- Born: January 25, 1925 Marseille
- Died: September 13, 2017 (aged 92) East Jerusalem

= Marie Balian =

Armenian ceramic artist (1925–2017)

Marie Balian, née Alexanian, (January 25, 1925 in Marseille, France – September 13, 2017 in East Jerusalem) was an Armenian artist and ceramic painter, especially known for her distinctive and impressive ceramic tile murals.

Her family originally came from the small Turkish town Kutahya. They fled Turkey on foot to Greece in 1917. From there, they took ship for France. Marie grew up in Lyon, France. As a six-year-old girl she began drawing and at ten she was doing portraits. She studied at the École nationale supérieure des Beaux-Arts in Lyon but had to drop out for financial reasons. In 1953 she met her distant cousin Setrak on his way to study ceramic technology with Ray Finch and Bernard Leach in England. They married in 1954 in Bethlehem.

Her contribution to Middle Eastern art was to introduce more Armenian elements, such as trees, animals and birds in a primitive style and elevate the craft to fine art and therewith brought her own cachet.
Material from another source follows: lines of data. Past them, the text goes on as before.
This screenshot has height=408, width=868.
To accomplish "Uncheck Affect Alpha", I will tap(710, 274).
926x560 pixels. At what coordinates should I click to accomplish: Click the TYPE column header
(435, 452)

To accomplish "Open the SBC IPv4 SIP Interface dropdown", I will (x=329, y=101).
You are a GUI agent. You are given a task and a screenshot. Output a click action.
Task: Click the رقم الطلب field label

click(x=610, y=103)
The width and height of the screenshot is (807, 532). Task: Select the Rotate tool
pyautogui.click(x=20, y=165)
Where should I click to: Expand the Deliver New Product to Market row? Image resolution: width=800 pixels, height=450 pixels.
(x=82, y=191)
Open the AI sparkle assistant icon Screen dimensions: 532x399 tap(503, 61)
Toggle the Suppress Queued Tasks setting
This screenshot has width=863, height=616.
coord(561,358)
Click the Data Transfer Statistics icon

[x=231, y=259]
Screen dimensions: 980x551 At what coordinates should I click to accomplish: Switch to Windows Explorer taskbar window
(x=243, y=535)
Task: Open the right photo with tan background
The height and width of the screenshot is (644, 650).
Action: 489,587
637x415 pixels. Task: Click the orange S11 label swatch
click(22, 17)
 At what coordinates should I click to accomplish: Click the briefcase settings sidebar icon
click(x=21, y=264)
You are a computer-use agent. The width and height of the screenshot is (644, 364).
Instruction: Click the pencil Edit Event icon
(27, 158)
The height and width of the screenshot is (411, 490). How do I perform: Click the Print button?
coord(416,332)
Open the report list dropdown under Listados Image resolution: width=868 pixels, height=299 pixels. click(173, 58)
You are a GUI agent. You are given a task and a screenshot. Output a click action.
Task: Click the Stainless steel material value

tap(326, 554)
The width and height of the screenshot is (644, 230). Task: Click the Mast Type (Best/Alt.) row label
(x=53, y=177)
She added movement to what had traditionally been static compositions and reminded us of the glorious beauty of nature. Suddenly, gazelles were prancing, peacocks were preening, garlands were flowing. The concept known as the Gardens and Views of Paradise of Marie Balian developed. She referred to 13th century after Christ when Persian artists were favoring garden scenes for their painted ceramic tiles. Symmetry gave way to dynamic asymmetry. At a later age she herself becomes aware she is a link in an ancient chain, and that she has played a crucial role in rescuing one branch of a centuries-old tradition from oblivion. "It's very easy for me. It's as if I had already done this in an earlier age, like the fourth, fifth or sixth century." She became the master painter of the Balian atelier in East Jerusalem, the Palestinian Pottery and a renowned artist.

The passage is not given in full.